4 A Robust Retrieval Model

In this work, we describe a robust statistical information retrieval model based on Markov random fields. In particular, the model is designed to support the following desiderata:

  1. 1.

    Support basic information retrieval tasks (e.g., ranking, query expansion, etc.).

  2. 2.

    Easily and intuitively model query term dependencies.

  3. 3.

    Handle arbitrary textual and non-textual features.

  4. 4.

    Consistently and significantly improve effectiveness over bag of words models across a wide range of tasks and data sets.

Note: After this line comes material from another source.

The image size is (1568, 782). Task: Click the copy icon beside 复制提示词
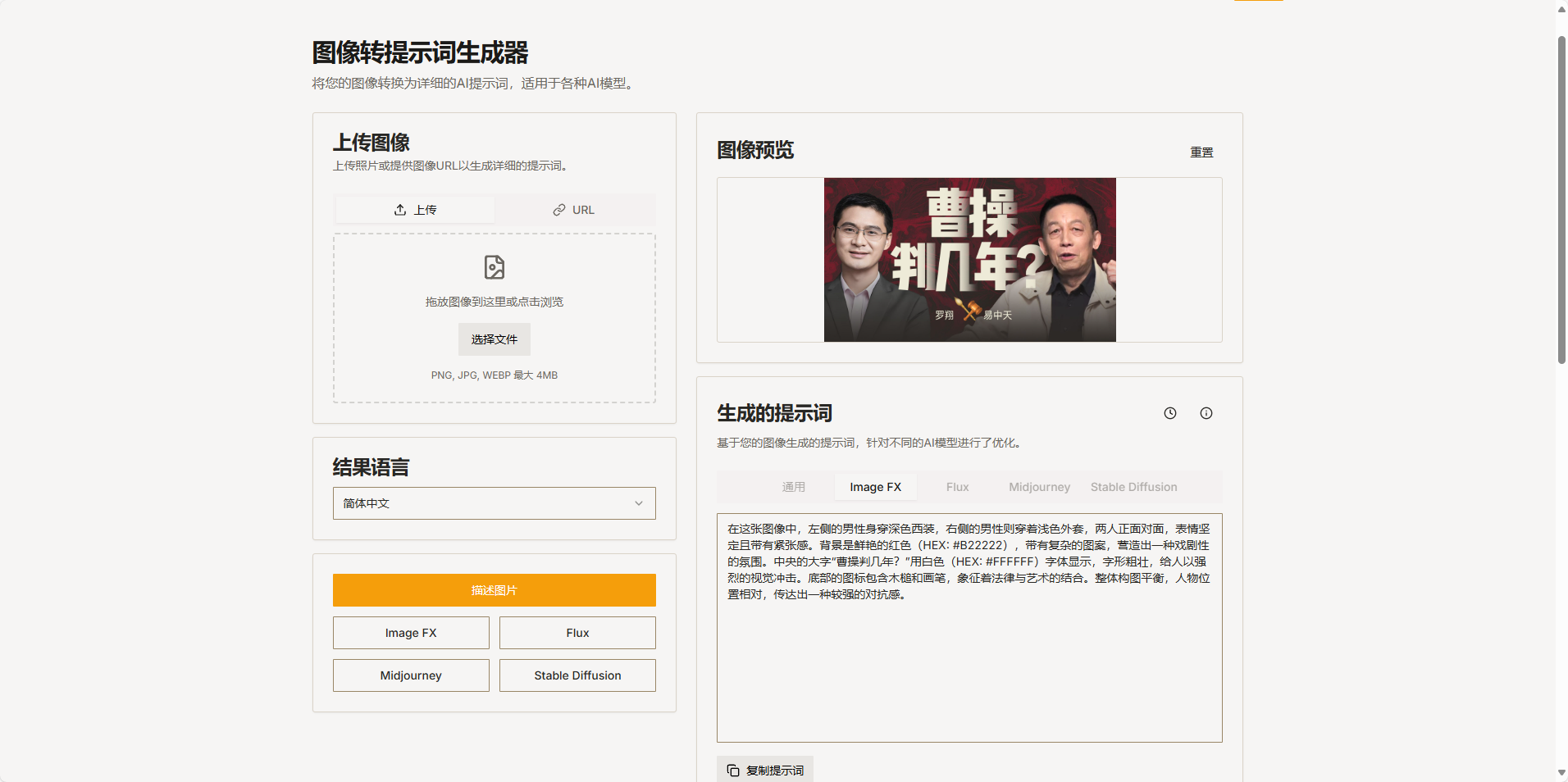click(733, 771)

The model we describe goes beyond the bag of words assumption in two ways. First, the model can easily exploit various types of dependencies that exist between query terms. This eliminates the term independence assumption that often accompanies bag of words models. Second, arbitrary textual or non-textual features can be used within the model. Thus, it is possible to use simple features such as TF and IDF, or more complex features, such as those based on term proximity. Other possible features include PageRank, inlink count, readability, spam probability, among others. None of the current state-of-the-art models allow arbitrary features to be incorporated as easily as the Markov random field model.

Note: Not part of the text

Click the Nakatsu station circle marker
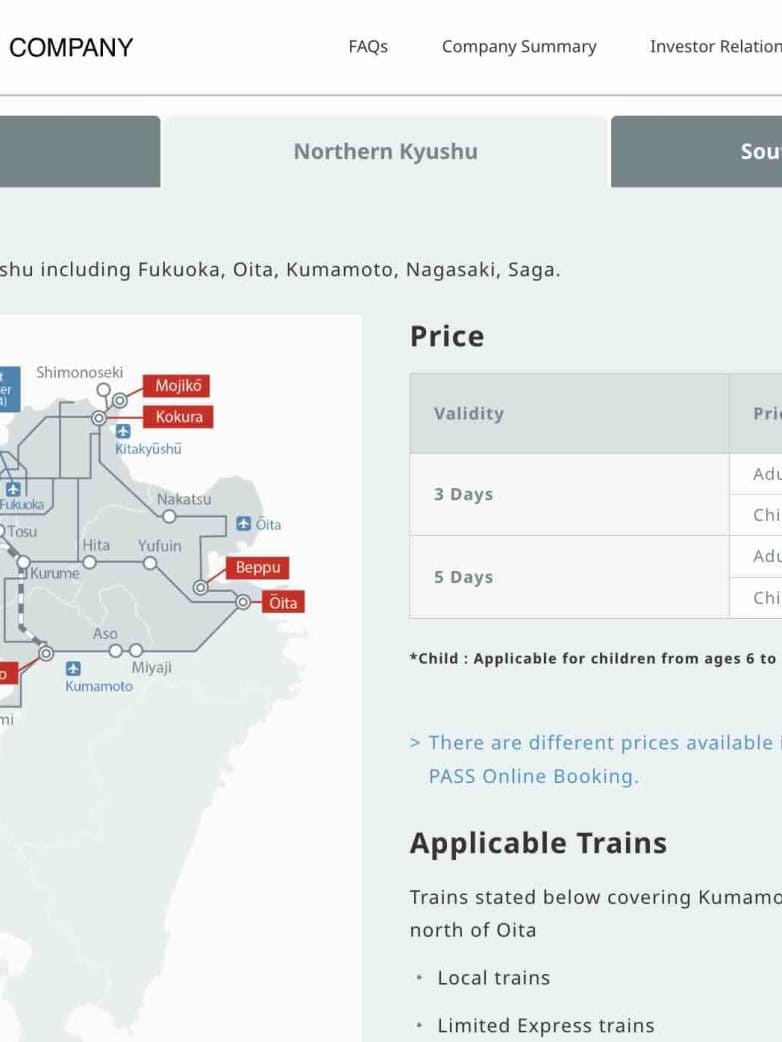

As we will show, combining term dependencies and arbitrary features results in a very robust, powerful retrieval model. Within the model, we describe several extensions, such as an automatic feature selection algorithm and a query expansion framework. The resulting model and extensions provide a flexible framework for highly effective retrieval across a wide range of tasks and data sets.

5 Outline

The remainder of this work is laid out as follows.

  • Chapter 2 summarizes several important classical retrieval models. The chapter divides the discussion of the models into non-bag of words models (e.g., Binary Independence Model, BM25, language modeling, etc.) and models that go beyond the bag of words assumption (n-gram language models, Inference Network Model, etc.). It concludes with a brief discussion of the current state-of-the-art.

  • Chapter 3 motivates and covers the basics of the Markov random field model for information retrieval, which serves as the basis for exploring feature-based retrieval models throughout the remainder of the work. The chapter begins with a theoretical treatment of the model and concludes with a detailed analysis of the practical aspects of the model.

  • Chapter 4 explains how the Markov random field model can be used for robust, highly effective feature-based query expansion via the use of a method called Latent Concept Expansion (LCE). LCE and several of its extensions are described in detail.

  • Chapter 5 describes a powerful extension of the basic Markov random field model that supports query-dependent term weighting. Unlike most existing retrieval models that weight all features the same, regardless of the query, the approach described in this chapter provides a means for adaptively weighting the importance of each feature based on properties of the query.

  • Chapter 6 covers a number of techniques that can be used to estimate the parameters of feature-based models. The emphasis of this chapter is on simple techniques that can be used to learn the parameters of models typically encountered and used within research environments. More sophisticated approaches that are more well-suited for estimating parameters within industrial settings are also covered.

In addition to the primary technical content, this work also includes the two following appendices that are meant to provide readers with additional background information.

  • Appendix A covers the anatomy of TREC test collections and summarizes the data sets used throughout this work.

  • Appendix B explains how the various data sets used throughout this work are computed.